━━━━━ SUPPLIED MATERIAL ━━━━━

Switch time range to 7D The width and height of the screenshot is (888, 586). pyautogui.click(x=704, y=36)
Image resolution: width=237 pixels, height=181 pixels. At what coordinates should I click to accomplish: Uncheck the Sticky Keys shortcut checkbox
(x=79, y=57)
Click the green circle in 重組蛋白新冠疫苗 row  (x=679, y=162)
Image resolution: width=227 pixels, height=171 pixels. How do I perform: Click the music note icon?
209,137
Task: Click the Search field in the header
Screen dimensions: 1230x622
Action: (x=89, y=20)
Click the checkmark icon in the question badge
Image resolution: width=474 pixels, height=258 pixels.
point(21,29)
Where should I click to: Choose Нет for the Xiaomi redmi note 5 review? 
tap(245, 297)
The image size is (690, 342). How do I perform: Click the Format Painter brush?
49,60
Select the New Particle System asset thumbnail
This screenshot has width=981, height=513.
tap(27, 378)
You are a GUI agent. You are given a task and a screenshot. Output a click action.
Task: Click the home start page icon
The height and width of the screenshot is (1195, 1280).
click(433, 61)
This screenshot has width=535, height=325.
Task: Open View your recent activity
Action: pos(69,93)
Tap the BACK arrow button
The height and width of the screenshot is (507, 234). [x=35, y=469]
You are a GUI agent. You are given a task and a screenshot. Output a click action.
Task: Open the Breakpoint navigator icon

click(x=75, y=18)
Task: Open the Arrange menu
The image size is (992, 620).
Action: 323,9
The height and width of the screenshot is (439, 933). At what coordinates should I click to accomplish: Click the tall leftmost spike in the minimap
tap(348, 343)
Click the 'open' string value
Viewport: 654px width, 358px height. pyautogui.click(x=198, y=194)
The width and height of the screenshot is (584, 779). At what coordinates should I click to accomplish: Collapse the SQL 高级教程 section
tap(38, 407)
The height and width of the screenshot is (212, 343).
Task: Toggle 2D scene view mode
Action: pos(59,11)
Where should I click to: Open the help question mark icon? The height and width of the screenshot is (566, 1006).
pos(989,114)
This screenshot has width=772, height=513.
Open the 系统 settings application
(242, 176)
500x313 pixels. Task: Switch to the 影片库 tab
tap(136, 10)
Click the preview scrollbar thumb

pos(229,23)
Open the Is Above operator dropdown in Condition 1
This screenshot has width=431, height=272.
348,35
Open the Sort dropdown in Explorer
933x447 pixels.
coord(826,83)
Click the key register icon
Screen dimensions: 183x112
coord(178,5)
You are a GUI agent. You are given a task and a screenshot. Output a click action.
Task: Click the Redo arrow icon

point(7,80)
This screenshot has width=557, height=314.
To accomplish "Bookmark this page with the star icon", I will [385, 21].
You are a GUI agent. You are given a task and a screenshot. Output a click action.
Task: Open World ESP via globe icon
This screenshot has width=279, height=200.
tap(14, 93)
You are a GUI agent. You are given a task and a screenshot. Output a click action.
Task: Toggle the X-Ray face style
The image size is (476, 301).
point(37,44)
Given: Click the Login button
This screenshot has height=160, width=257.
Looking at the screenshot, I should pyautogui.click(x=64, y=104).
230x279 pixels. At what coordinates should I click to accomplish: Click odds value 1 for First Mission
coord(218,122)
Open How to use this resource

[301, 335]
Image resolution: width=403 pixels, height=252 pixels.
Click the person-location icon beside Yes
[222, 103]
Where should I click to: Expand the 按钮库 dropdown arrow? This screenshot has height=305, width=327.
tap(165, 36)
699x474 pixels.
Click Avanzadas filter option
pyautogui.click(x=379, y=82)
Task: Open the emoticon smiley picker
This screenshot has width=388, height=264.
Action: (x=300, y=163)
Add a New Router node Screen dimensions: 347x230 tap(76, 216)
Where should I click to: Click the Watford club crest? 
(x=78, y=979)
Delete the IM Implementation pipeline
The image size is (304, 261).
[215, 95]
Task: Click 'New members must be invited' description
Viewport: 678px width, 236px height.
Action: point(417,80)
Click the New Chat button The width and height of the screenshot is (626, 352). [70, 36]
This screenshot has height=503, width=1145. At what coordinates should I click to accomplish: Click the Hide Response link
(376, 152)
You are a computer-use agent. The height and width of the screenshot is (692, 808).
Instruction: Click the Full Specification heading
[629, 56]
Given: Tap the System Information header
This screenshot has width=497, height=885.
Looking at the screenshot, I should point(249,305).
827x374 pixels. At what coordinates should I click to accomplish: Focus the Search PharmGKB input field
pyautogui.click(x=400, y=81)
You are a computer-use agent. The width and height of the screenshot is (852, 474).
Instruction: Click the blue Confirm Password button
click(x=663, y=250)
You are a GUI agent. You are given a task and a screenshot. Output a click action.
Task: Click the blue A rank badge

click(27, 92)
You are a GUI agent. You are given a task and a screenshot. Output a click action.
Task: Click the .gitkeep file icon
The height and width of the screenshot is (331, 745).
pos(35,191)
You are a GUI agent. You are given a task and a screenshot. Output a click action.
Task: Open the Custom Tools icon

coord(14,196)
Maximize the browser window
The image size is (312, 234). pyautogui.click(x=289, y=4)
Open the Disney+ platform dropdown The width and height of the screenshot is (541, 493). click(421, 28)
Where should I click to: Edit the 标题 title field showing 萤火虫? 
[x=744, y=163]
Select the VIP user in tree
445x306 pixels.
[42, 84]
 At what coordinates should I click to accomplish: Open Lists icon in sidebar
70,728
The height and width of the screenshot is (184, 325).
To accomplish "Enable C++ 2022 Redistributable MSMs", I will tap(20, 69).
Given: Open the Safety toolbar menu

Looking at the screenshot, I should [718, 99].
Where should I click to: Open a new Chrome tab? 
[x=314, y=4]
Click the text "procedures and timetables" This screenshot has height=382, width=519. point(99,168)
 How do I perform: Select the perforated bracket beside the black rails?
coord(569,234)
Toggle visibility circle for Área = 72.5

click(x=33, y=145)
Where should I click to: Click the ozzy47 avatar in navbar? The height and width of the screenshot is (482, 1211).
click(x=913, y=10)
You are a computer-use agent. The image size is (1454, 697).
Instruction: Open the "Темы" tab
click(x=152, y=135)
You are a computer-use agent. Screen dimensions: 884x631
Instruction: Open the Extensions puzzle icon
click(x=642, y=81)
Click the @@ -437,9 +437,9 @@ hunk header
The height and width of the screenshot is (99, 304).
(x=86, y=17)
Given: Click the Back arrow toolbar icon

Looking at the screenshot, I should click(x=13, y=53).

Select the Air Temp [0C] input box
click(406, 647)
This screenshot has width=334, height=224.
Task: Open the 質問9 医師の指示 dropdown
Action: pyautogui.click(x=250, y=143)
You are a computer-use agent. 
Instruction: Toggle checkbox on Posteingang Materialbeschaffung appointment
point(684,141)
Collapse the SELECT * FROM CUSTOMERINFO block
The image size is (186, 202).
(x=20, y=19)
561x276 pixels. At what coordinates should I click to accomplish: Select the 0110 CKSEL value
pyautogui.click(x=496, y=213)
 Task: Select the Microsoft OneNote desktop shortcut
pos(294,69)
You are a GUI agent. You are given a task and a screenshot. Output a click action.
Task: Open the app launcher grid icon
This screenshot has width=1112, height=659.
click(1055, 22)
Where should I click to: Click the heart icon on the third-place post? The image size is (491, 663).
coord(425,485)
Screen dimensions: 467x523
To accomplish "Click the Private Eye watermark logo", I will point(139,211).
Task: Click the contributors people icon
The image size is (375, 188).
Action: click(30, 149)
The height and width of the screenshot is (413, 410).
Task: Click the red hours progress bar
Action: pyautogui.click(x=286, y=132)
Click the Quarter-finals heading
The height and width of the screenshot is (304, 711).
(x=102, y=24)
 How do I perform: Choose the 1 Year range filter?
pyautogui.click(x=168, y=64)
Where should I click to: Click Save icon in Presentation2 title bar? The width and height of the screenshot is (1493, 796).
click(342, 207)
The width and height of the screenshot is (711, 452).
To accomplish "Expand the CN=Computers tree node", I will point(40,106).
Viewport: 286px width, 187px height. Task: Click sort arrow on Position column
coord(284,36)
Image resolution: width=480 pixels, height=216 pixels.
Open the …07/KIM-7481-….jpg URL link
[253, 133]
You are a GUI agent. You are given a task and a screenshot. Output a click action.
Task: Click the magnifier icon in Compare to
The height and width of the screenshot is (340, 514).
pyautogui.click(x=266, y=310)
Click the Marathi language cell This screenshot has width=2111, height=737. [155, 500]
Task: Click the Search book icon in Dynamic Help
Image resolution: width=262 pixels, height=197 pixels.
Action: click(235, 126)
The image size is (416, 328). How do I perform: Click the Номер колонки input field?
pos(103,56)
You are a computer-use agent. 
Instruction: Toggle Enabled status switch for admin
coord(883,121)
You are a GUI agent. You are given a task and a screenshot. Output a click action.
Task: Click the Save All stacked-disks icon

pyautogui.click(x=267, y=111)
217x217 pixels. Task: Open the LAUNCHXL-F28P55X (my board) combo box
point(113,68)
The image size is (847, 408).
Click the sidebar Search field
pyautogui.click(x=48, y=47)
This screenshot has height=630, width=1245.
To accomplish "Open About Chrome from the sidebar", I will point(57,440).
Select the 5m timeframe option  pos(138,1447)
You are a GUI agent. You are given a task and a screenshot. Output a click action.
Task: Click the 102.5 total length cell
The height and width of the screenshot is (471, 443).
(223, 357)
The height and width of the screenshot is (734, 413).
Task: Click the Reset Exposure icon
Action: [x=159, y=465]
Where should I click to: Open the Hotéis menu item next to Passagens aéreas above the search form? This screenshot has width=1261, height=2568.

━━━━━

● **THE TASK**:
Please transcribe only the lines in the records above running from the line that has "This screenshot has height=160, width=257." through the line that has "Add a New Router", both included, exactly as they appear.

● **RESULT OF THE TASK**:
This screenshot has height=160, width=257.
Looking at the screenshot, I should pyautogui.click(x=64, y=104).
230x279 pixels. At what coordinates should I click to accomplish: Click odds value 1 for First Mission
coord(218,122)
Open How to use this resource

[301, 335]
Image resolution: width=403 pixels, height=252 pixels.
Click the person-location icon beside Yes
[222, 103]
Where should I click to: Expand the 按钮库 dropdown arrow? This screenshot has height=305, width=327.
tap(165, 36)
699x474 pixels.
Click Avanzadas filter option
pyautogui.click(x=379, y=82)
Task: Open the emoticon smiley picker
This screenshot has width=388, height=264.
Action: (x=300, y=163)
Add a New Router node Screen dimensions: 347x230 tap(76, 216)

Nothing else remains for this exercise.